[Extracted data entries]
<<<<
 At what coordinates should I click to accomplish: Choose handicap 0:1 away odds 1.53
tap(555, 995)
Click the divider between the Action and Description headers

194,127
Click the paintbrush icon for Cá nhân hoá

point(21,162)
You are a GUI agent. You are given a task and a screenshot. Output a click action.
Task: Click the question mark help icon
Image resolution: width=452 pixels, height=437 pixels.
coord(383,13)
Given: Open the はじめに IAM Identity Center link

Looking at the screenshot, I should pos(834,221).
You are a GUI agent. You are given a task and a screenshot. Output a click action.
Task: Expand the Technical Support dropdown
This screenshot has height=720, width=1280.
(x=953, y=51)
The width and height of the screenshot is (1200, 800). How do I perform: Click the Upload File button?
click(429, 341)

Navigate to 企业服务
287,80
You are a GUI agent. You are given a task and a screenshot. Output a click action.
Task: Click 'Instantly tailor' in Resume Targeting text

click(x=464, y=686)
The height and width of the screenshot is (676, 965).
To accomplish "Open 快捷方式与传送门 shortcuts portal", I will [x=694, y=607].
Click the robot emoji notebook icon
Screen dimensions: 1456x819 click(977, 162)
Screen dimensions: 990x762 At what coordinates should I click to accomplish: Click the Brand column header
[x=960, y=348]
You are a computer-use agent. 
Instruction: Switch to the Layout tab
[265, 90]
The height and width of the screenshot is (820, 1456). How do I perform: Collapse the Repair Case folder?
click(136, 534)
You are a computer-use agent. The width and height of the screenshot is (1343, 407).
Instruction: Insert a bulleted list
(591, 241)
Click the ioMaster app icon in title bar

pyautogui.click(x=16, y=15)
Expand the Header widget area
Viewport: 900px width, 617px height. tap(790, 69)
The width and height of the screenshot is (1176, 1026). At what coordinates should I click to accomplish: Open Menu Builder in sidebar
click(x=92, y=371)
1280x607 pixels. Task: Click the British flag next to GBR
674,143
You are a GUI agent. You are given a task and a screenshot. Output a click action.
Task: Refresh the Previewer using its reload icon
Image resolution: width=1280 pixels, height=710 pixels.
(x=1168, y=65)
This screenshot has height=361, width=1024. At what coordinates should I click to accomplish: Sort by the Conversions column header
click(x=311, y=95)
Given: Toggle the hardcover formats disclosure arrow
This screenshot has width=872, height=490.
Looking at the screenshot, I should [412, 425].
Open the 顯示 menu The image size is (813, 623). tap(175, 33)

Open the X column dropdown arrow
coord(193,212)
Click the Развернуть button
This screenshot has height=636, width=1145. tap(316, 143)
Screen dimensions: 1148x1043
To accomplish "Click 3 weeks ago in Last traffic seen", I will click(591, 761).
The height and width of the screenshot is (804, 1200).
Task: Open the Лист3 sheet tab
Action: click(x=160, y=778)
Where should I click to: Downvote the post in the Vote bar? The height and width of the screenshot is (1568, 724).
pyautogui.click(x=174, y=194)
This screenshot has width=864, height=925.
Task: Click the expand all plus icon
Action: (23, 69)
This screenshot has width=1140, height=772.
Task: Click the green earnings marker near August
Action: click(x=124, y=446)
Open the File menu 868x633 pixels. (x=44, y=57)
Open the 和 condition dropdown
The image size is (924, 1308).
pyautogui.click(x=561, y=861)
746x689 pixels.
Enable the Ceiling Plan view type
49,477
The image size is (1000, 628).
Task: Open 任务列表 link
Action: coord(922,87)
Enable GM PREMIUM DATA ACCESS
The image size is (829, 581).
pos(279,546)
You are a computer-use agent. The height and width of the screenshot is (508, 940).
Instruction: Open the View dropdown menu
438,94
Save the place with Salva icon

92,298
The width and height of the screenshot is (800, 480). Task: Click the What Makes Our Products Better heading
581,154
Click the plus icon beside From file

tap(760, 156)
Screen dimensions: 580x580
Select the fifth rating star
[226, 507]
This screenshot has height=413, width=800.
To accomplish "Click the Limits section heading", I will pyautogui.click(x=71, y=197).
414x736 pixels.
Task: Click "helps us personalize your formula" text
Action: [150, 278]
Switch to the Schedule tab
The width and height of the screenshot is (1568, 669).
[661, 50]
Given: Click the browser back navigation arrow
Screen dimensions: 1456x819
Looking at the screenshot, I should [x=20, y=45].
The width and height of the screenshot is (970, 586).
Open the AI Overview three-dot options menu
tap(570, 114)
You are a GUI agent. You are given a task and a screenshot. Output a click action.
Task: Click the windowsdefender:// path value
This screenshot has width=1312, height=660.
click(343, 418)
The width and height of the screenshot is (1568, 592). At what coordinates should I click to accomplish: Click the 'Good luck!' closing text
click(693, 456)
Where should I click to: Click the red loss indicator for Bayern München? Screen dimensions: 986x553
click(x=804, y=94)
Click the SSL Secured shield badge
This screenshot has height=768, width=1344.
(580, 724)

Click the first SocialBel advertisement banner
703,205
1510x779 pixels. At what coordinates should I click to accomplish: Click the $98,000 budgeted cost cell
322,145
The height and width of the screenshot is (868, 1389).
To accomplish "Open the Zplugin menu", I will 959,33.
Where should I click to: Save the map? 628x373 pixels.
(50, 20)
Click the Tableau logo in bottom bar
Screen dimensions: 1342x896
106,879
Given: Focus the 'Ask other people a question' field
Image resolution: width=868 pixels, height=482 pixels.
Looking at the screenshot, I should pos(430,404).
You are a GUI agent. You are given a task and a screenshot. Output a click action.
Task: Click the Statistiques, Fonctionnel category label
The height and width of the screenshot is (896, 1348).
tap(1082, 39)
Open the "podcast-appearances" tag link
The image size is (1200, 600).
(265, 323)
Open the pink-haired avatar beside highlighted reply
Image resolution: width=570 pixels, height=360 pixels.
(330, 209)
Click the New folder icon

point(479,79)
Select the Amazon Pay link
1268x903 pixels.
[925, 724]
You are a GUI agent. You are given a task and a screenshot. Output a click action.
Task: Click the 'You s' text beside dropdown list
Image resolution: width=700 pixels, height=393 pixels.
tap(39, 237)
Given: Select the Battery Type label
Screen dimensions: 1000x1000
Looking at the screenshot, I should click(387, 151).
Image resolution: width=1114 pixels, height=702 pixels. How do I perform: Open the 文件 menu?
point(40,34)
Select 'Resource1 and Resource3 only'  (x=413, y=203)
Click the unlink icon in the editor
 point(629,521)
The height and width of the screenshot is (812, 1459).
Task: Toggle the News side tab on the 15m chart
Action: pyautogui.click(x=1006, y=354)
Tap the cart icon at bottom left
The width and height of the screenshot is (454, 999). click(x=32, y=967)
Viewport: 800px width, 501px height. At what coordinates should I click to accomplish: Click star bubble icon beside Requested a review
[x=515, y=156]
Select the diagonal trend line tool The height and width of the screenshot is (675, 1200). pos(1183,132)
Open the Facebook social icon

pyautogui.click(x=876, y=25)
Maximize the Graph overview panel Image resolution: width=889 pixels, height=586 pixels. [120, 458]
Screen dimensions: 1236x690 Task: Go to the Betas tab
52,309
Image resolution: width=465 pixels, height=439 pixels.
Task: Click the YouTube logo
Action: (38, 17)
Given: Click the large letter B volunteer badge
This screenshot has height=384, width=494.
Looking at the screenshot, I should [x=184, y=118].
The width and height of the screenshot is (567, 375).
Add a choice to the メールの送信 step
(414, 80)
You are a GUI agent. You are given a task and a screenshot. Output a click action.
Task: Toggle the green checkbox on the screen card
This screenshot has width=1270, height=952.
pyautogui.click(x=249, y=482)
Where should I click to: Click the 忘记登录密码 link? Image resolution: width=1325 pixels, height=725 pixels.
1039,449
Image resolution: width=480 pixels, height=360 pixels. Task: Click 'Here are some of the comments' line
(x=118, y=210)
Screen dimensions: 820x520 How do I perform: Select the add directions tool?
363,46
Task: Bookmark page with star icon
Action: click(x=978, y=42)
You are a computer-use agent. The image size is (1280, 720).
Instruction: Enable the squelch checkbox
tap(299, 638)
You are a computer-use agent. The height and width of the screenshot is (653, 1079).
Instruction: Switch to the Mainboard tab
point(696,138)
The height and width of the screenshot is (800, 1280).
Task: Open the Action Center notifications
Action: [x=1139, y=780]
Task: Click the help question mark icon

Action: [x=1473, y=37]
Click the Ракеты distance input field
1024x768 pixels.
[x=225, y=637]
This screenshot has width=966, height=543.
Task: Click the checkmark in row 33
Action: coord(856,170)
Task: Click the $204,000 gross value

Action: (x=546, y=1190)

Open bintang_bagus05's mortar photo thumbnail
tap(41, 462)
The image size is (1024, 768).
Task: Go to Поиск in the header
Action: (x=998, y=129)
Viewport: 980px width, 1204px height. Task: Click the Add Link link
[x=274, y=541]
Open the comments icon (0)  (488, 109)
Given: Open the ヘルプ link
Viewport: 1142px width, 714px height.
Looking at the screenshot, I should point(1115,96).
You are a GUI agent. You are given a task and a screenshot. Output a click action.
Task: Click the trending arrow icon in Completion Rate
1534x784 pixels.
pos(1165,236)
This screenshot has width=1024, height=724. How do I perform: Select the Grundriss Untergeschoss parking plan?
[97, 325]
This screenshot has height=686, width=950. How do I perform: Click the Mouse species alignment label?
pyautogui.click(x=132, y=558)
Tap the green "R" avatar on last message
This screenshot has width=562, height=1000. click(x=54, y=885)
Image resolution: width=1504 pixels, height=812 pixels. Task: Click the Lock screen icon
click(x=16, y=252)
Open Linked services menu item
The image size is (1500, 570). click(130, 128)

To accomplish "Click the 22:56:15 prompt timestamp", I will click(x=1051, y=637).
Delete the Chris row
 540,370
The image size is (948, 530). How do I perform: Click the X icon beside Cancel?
>>>>
Work instructions
If a line above contains the string "computer", count it, then give the total and nothing else.

Output for this exercise
5